Bears 26, Packers 0.
And it didn’t matter that the Bears had returned all 11 starters from the NFL’s No. 2-ranked defense. Or that the Bears would go on to play in the Super Bowl later that season. Or that McCarthy was teaching an old gunslinger — Brett Favre — a new offense with two rookie guards on a team that was 4-12 the year before.
The only thing that mattered was Green Bay getting shut out for the first time in 15 seasons with Favre at quarterback. For the record, the streak ended at 233 consecutive games. Not exactly an early endorsement for a new, offensive-minded head coach.
Today, McCarthy is mentioned in the same sentences with Vince Lombardi. But on the evening of Sept. 10, 2006, he was compared to Lombardi’s failed successor, Phil Bengtson, the Roseau, Minn., native. In the history of Lambeau Field, the only worse shutout than McCarthy’s was Bengtson’s 40-0 loss to open the 1970 season.
“I remember walking off the field through the tunnel and hearing some of the comments from the fans,” McCarthy said. “And I thought, ‘What the heck did I get myself into here?’ You always want to be a head coach, but it was a tough way to start your career.”
The Vikings hired Brad Childress on Jan. 6, 2006. Six days later, Packers General Manager Ted Thompson hired McCarthy.
Childress had gone to four consecutive NFC title games and a Super Bowl as Andy Reid’s offensive coordinator in Philadelphia. He was one of the NFL’s “hot” assistants even though the Eagles had missed the playoffs in 2005. In fact, the Eagles going 6-10 that year was considered a good thing since it meant Childress could be interviewed immediately by teams that coveted him.
McCarthy, meanwhile, was anything but a “hot” assistant. He was a 13-year NFL assistant who had been an offensive coordinator in New Orleans (2000-04) and San Francisco (2005). The Saints made the playoffs once in those five seasons. The 49ers went 4-12 with Alex Smith, the guy they drafted No. 1 overall instead of Aaron Rodgers, a decision that eventually would work out quite well for McCarthy.
Today, Childress works for Reid as his “spread-game analyst” in Kansas City. He hasn’t been a head coach since being fired by the Vikings on Nov. 22, 2010, a day after losing to McCarthy’s Packers 31-3 to fall to 3-7. Now, Childress’ successor, Leslie Frazier, is 2-8 and in danger of losing his job as he visits Green Bay for Sunday’s game with the 5-5 Packers.
As for McCarthy, yeah, he is going through a tough patch while Rodgers’ broken left collarbone heals. But he will be safe in Green Bay for a long, long time.
He is 85-47, a .644 winning percentage that’s fourth among active head coaches.
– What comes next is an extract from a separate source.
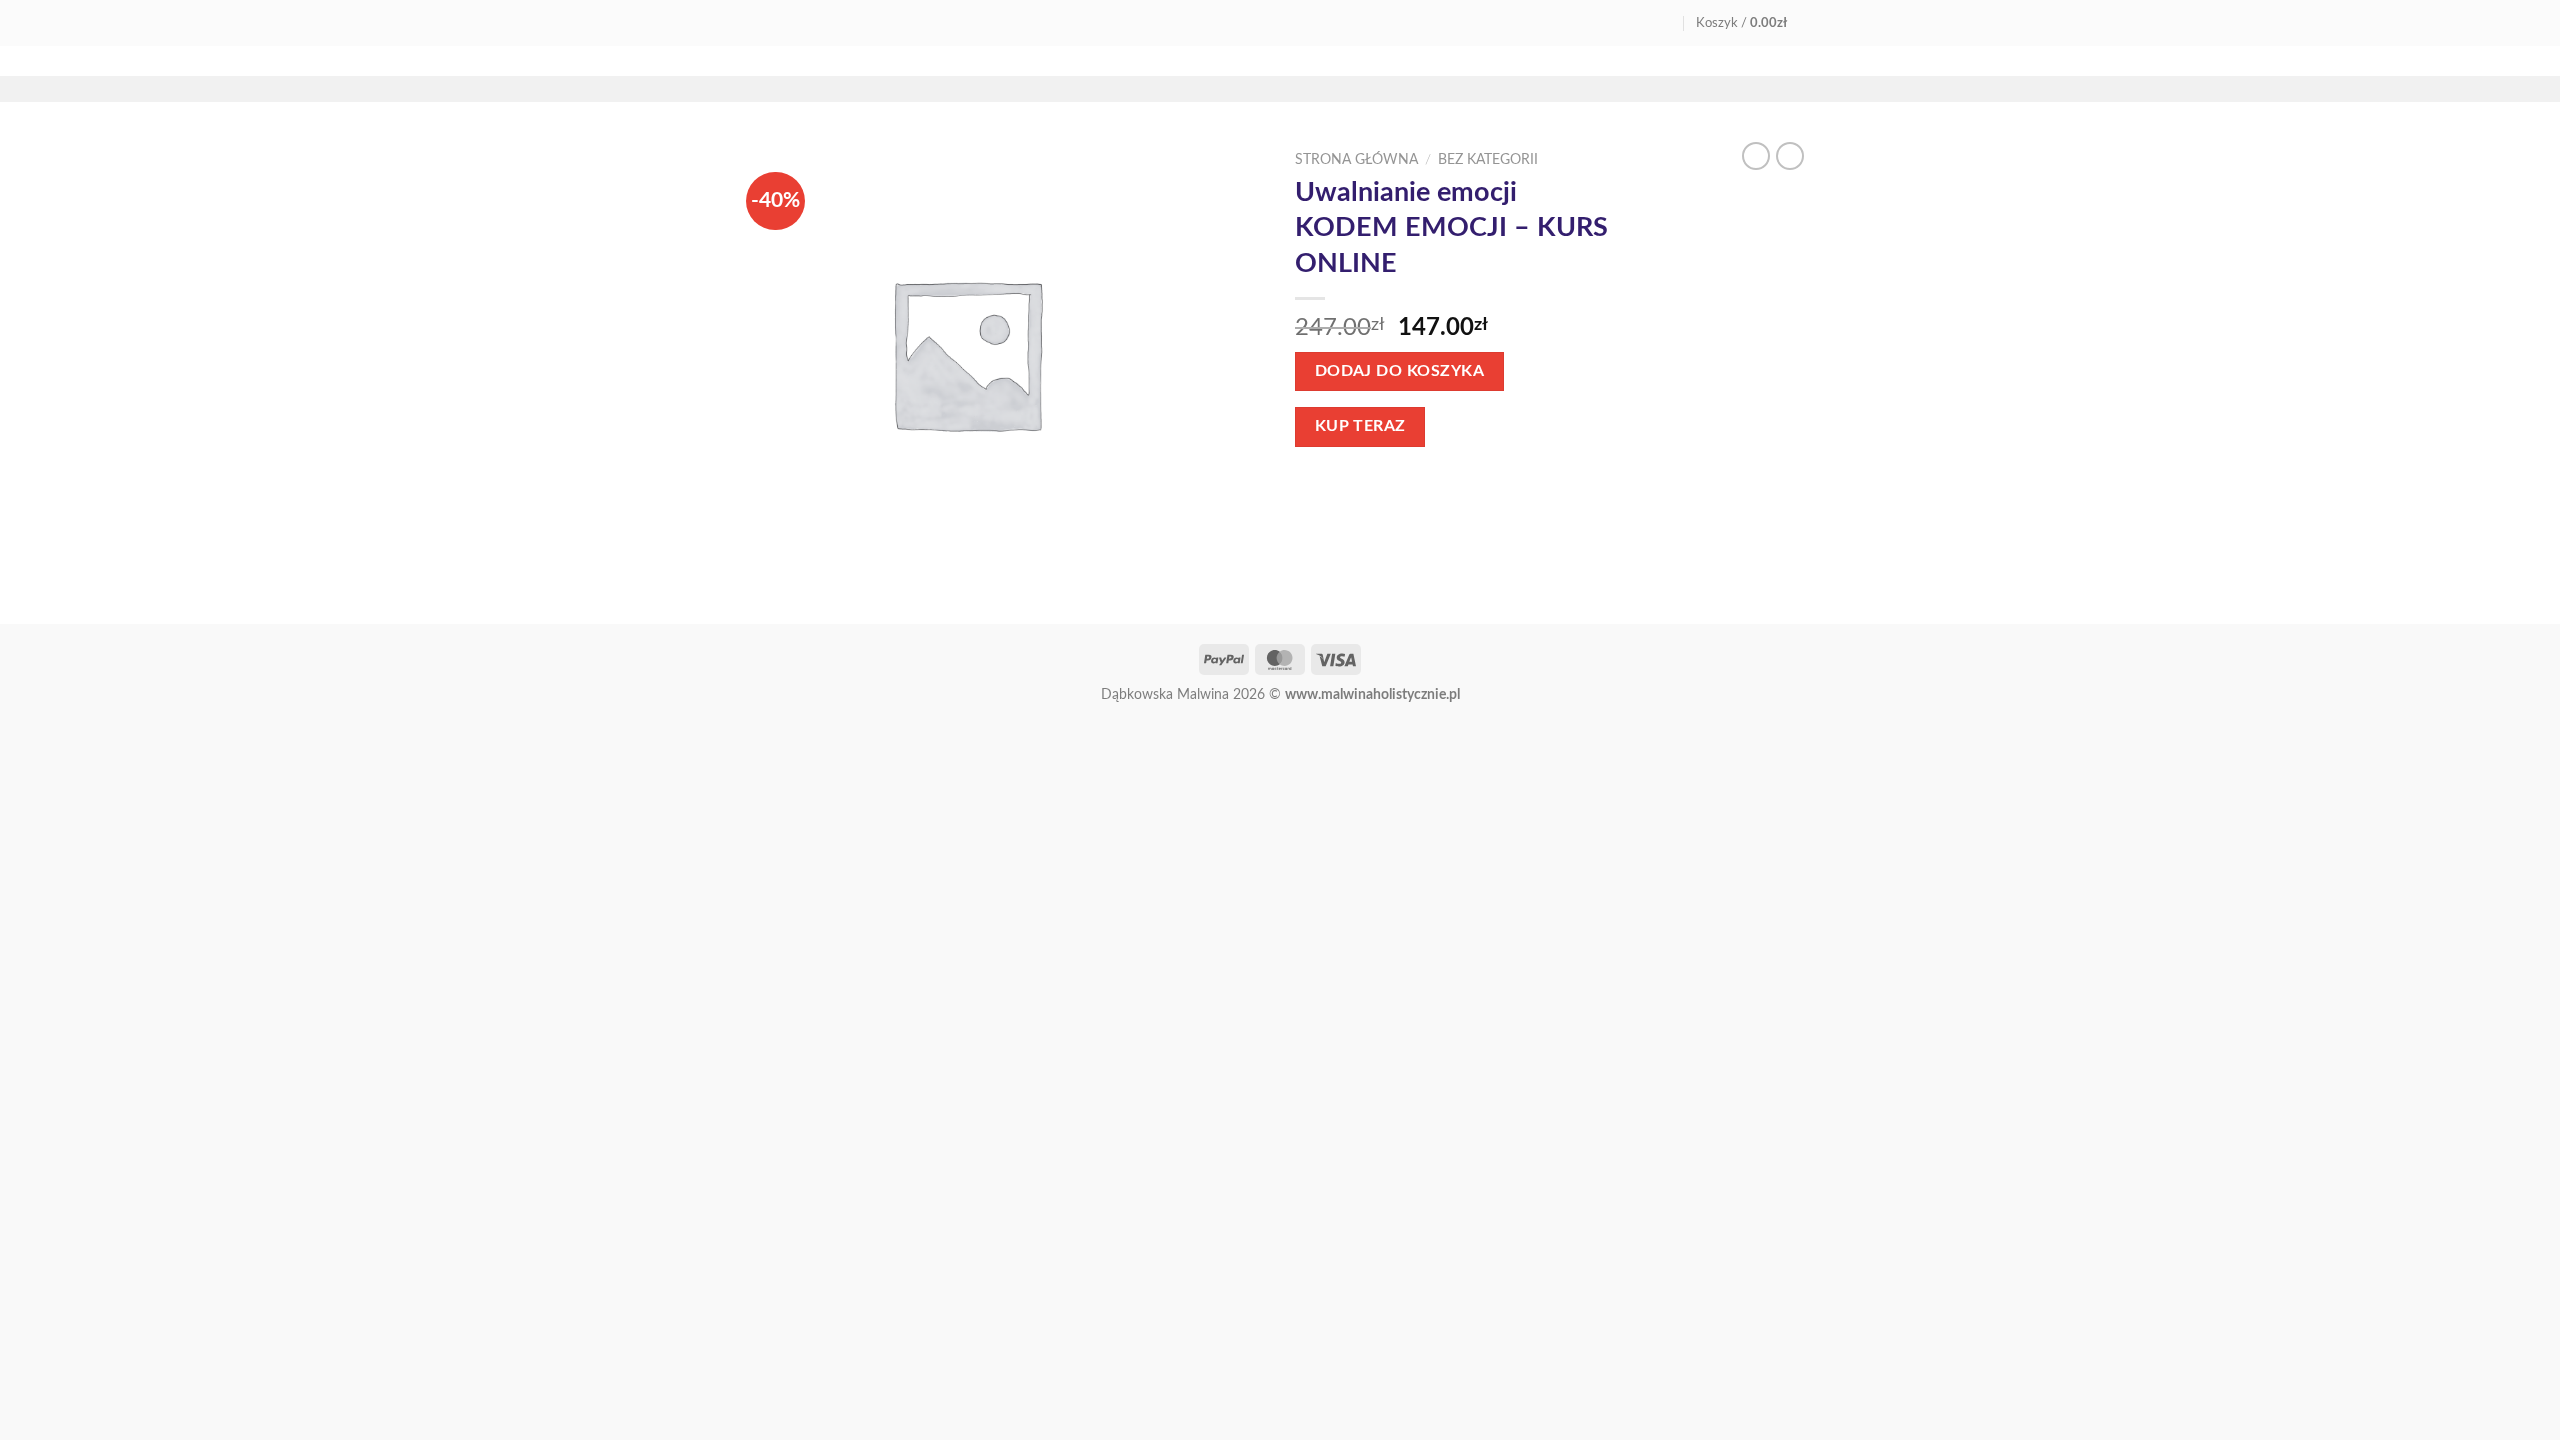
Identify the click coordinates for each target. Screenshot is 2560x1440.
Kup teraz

McCarthy is 6-4 in the postseason, including a win in Super Bowl XLV.
A win Sunday would give McCarthy a 13-4 record against the Vikings, including last season’s playoff game. It also would give him his fifth season sweep of the Vikings and a 15-2 record in his past 17 NFC North games.
Heck, the folks in Green Bay are even trying to find the right time to name a street after the guy. Now that definitely wasn’t something anyone was thinking about on Sept. 10, 2006.
“I think you laugh at those things when you’re sitting on the porch,” McCarthy said. “Hopefully, I’m not sitting on the porch for a while.”